Más temprano que tarde tenía que ocurrir. Recuerdo que hace apenas quince años escribí lo hastiante que resultaba, metidos ya en otro milenio, escuchar a las murgas chicharreras la secular y supuestamente desternillante acusación de maricones a los grancanarios. Hastiante. No escandaloso. Me replicó una murga para explicarme terminantemente, sobre el mismo escenario, que llamarían maricones a los grancanarios cada vez que se les antojase. Ya no lo hacen, por supuesto. No lo hace ninguna murga, aunque no estaría de más que algún sociólogo desocupado se dedicase a estudiar la obsesión de los tinerfeños durante décadas por la homosexualidad casi universal entre los grancanarios. Podría armarse una hipótesis sobre la pulsión homosexual de una inmensa muchedumbre de santacruceros que utilizaba un mecanismo de proyección para reprimir sus anhelos carnales. Vaya usted a saber. El transcurso de los años ha afectado a las fiestas porque, por supuesto, la sociedad isleña ha cambiado.

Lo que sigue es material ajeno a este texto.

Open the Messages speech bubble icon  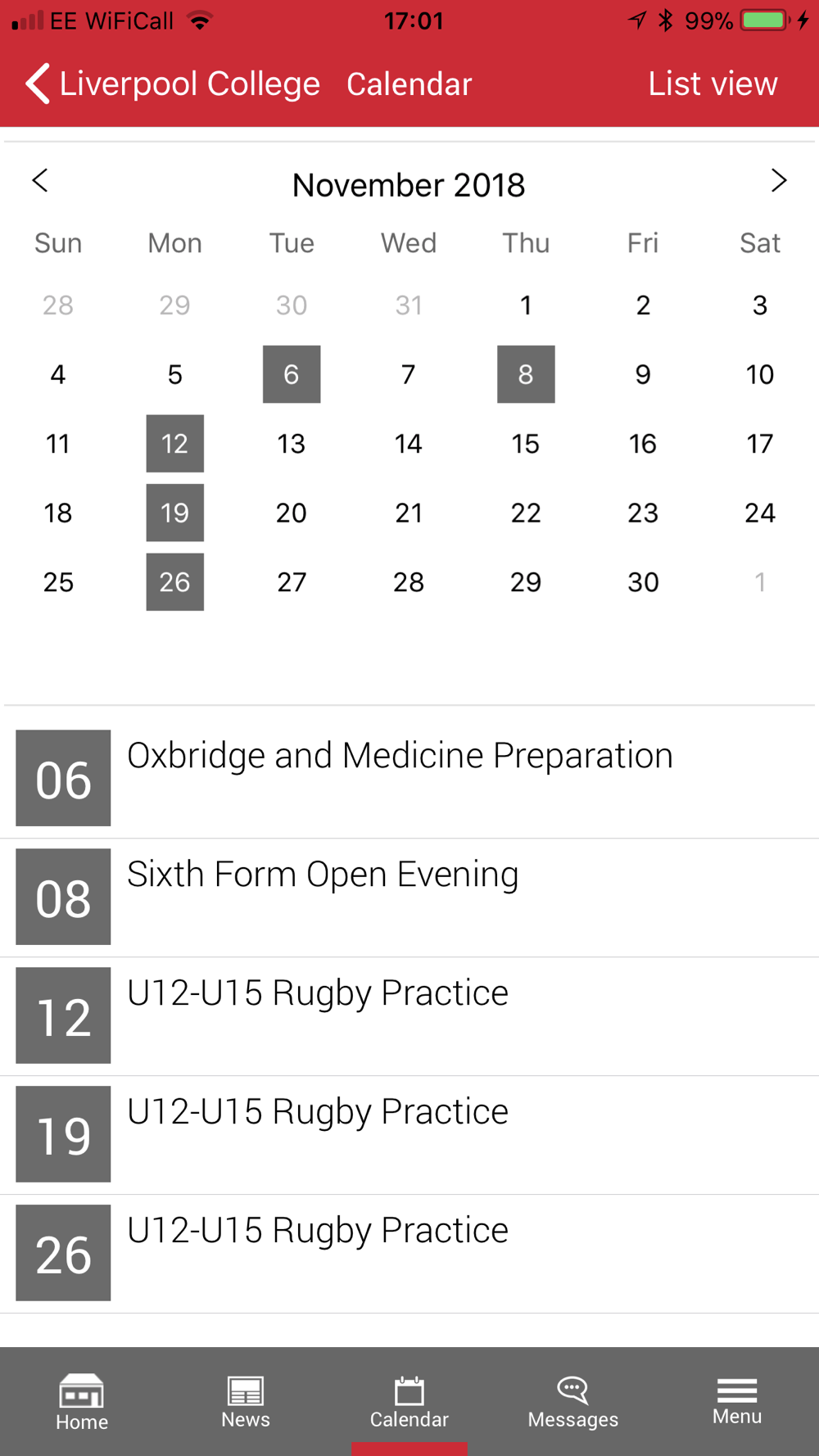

Pero también porque han cambiado las murgas. Todavía a principios de los ochenta la murga era un grupo de amigos, compañeros y vecinos que salían a bacilar y a criticar a personajes públicos y costumbres populares, hasta que terminaron de creerse lo de la voz del pueblo, se coralizaron pensando más en el Orfeón Donostiarra que en las chirigotas de Cádiz y su crítica política pretendió alcanzar la lucidez y la sutileza de Adorno. Cuestionar las murgas se convirtió en cuestionar el Carnaval y cuestionar el Carnaval supone caer en un delito de lesa patria solo al alcance de frikis y amargados. Las murgas eran ya un patrimonio simbólico de las únicas fiestas populares de una capital paulatinamente zombificada, entidades respetables que deberían cuidar de su popularidad, y si estaba mal hablar de maricones y mariquitas, incluso cuando no eran grancanarios, pues se deja de hacerlo y ya está. Las murgas femeninas, por supuesto, no entran en esta consideración, porque estaba en su naturaleza y su horizonte crítico ridiculizar el machismo y la homofobia.

La denuncia de catorce asociaciones LGTBIq contra una letra de los Triqui es una pequeña demasía. Los triquis se limitaron a sacar del ropero más polvoriento el viejo chiste del tipo que se va a la cama con quien cree que es una mujer y es un travesti. Soy incapaz de detectar una hiriente agresión contra ningún colectivo en esta gastada, muy gastada y pobretona grosería, que habla más de la sempiterna crisis de letristas que de un caso intolerable de transfobia que demande la intervención de las autoridades y exija una severa advertencia a los Triqui Traques por un pecado civil imperdonable. Las fiestas son un anchuroso río de machismos, burlas, mariconeo, cuernos a merecidos imbéciles, próximos matrimonios fugaces, maridos y esposas abandonados después de medianoche, drogas, alcohol, mentiras, abusos, risas, meadas, amistades resurrectas, deslumbramiento y amaneceres rotos, y sus meandros nos alcanzan a todos en la luz y la oscuridad.